# Supplied passage:
= = = = = = =
[erlang-questions] Why do we need modules at all?

Joe Armstrong erlang@REDACTED
Tue May 24 14:53:18 CEST 2011


On Tue, May 24, 2011 at 2:05 PM, Tim Watson <watson.timothy@REDACTED>wrote:

> > But plain module namespace is also ok. It would be impossible for me
> > to work with 30K LOC with plain function namespace.
>
> I think what Joe is getting at - he'll correct me if I'm wrong about
> this - is to refer to functions not only by name, but by other
> metadata as well. I'm not sure what this looks like empirically, as
> like you I can't see how using only function names you could work with
> a flat namespace. Looking up functions by other (additional) metadata
> such as type signature, author, date, company, category (mutiples?),
> pre/post conditions, safe guarantees, etc - that would work. In fact
> if you think about a process engine (such as BPMS solutions and the
> like) then process (i.e., function) is often selected dynamically
> based on many attributes, not just name.
>

Yes - how this would work I don't know - my Haskell friends say that
searching for
function by type signatures is good.
= = = = = = =
# Record set:
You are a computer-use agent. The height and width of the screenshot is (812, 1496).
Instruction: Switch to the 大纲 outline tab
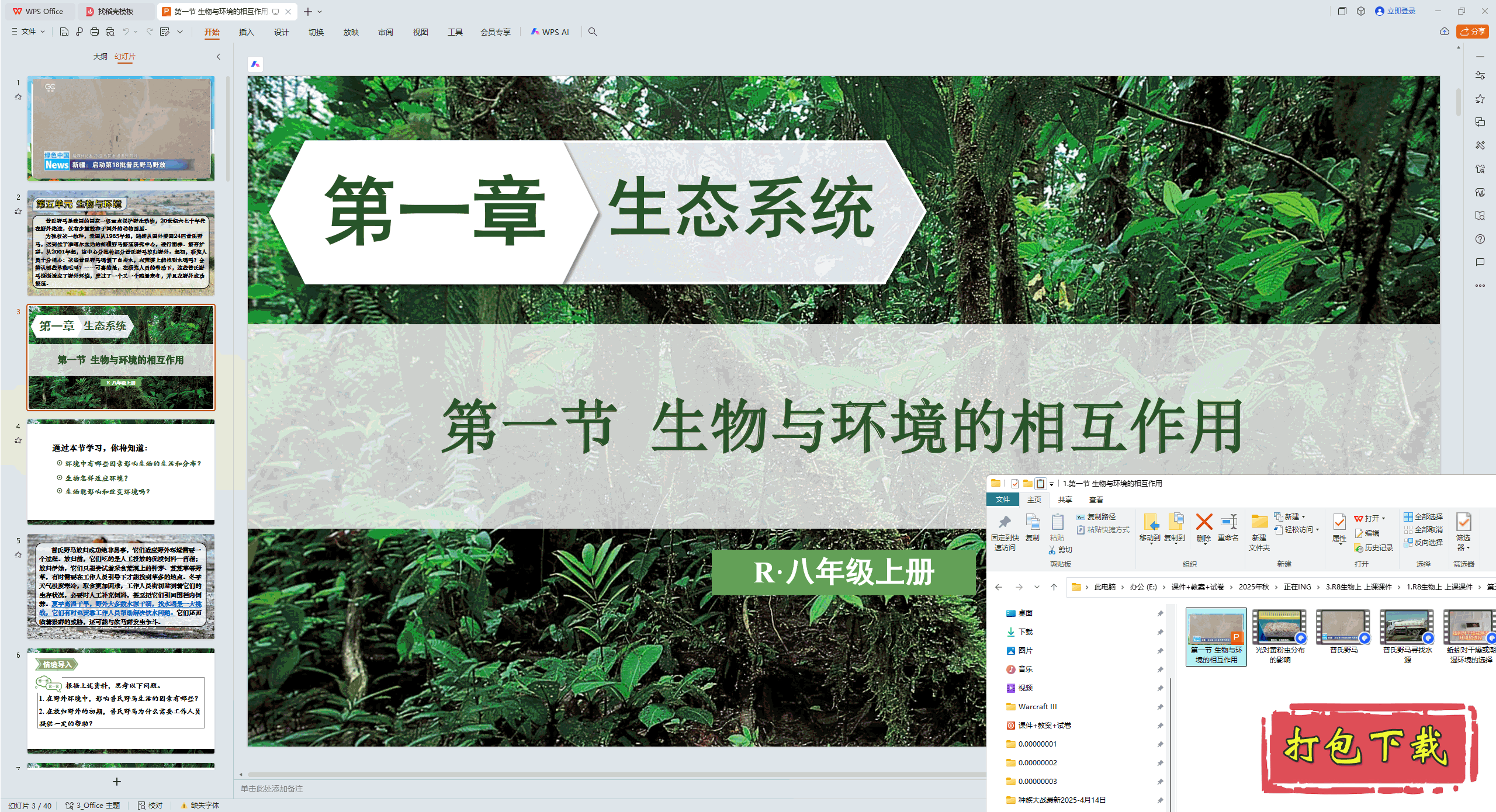point(100,56)
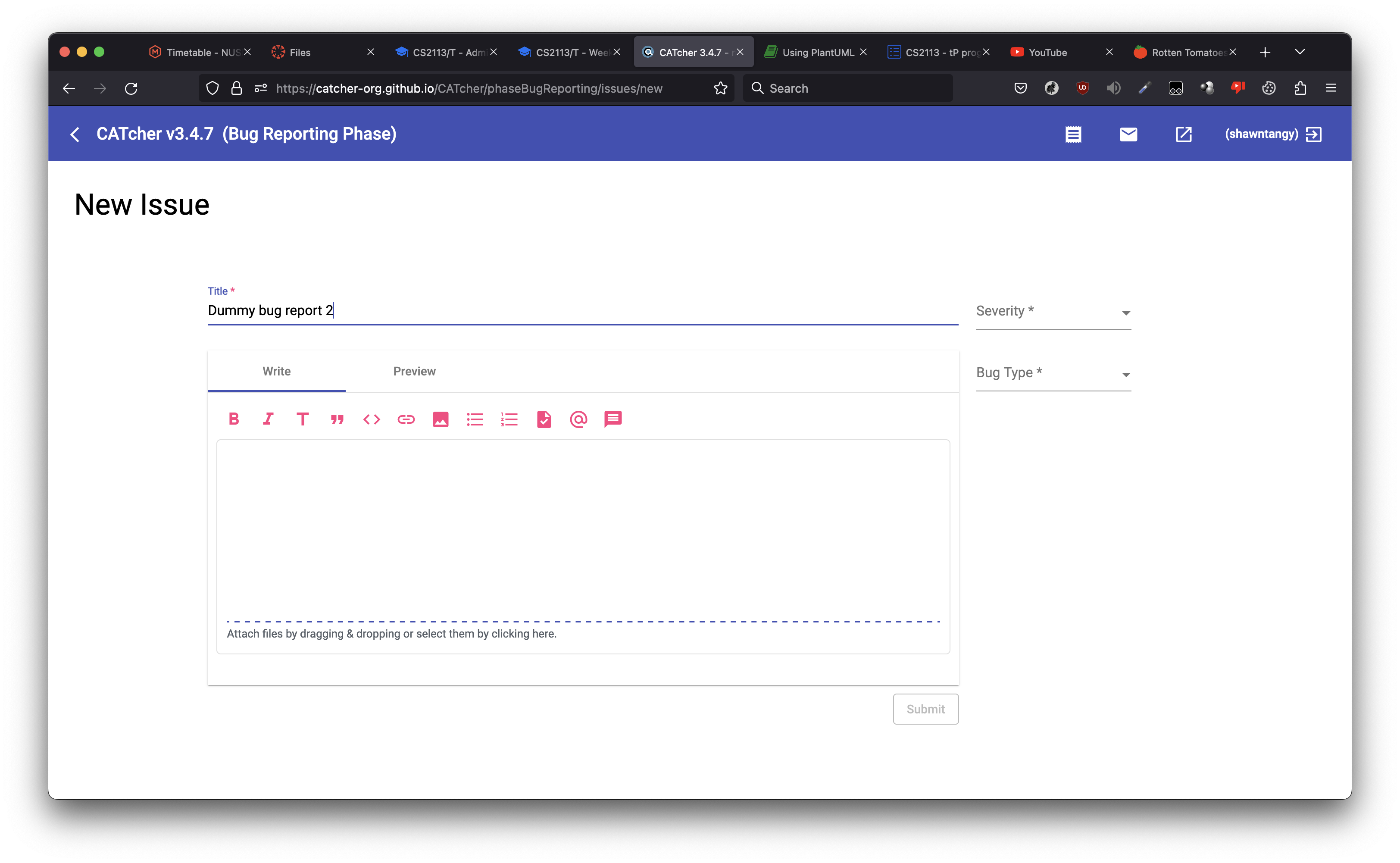Insert a hyperlink using the link icon
The image size is (1400, 863).
(x=406, y=419)
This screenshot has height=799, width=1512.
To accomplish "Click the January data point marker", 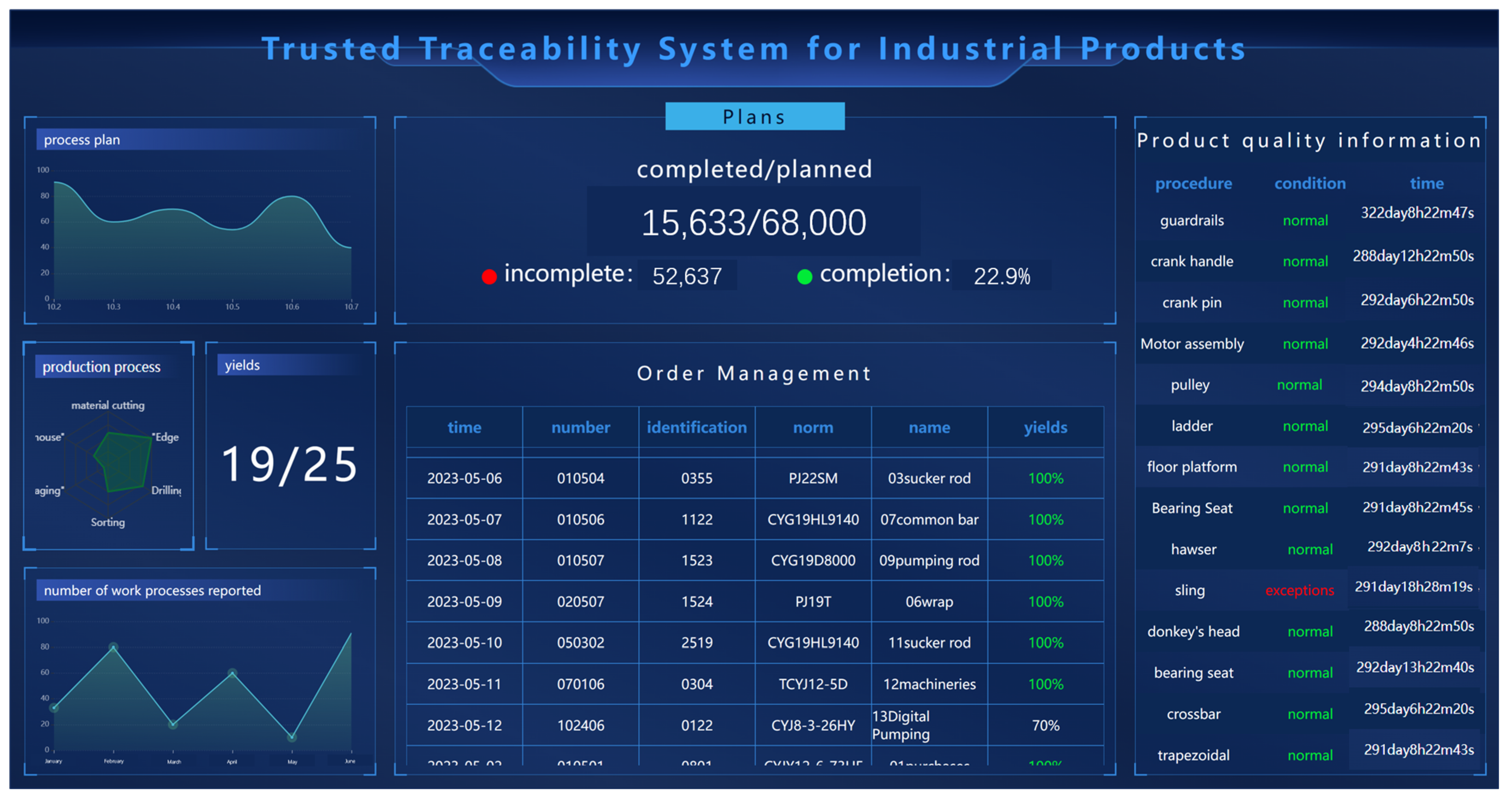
= = = = = = =
# Problems:
1 > Quote the erlang-questions post starting with "[erlang-questions] Why do" and going on through "plain function namespace.".
2 > Using the erlang-questions post, answer the following:
(a) What date and time are given in the header?
(b) What amount of code is described as impossible to work with under a plain function namespace?
(c) Who is said to consider searching for functions by type signatures good?

# Exercise results:
1 >
[erlang-questions] Why do we need modules at all?

Joe Armstrong erlang@REDACTED
Tue May 24 14:53:18 CEST 2011


On Tue, May 24, 2011 at 2:05 PM, Tim Watson <watson.timothy@REDACTED>wrote:

> > But plain module namespace is also ok. It would be impossible for me
> > to work with 30K LOC with plain function namespace.

2 >
(a) Tue May 24 14:53:18 CEST 2011
(b) 30K LOC
(c) The writer's Haskell friends